In updated frequently asked questions guidance, the SEC states that the agency “presumes that the use of the terms ‘adviser’ or ‘advisor’ in a name or title by a broker-dealer that is not also registered as an investment adviser is a violation of the requirement to disclose the broker-dealer’s capacity under” Reg BI’s Disclosure Obligation.
That said, the SEC “did not expressly prohibit the use of these names and titles by broker-dealers.”
Broker-dealers, the agency continues, “may use these terms when they are acting in a role specifically defined by federal statute that does not entail providing investment advisory services to retail customers, for example, as a municipal advisor, commodity trading advisor, or advisor to a special entity.”

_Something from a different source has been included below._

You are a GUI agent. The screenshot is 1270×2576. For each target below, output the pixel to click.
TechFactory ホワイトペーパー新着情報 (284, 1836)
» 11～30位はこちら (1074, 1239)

A broker-dealer that provides advice in other capacities outside the context of investment advice to a retail customer may in its discretion use the terms “adviser” and “advisor.”
The SEC explains that in most instances, however, when a broker-dealer uses the terms in its name or title in the context of providing investment advice to a retail customer without also being an RIA, it will be presumed to violate Reg BI’s disclosure obligation.
Broker-dealers with an affiliated RIA are also prohibited from using the names, but a broker-dealer that is also a state-registered advisor can use the terms.
In the SEC’s view, a state-registered investment advisor would be considered to be “registered as an investment advisor” for purposes of this presumption, the agency states.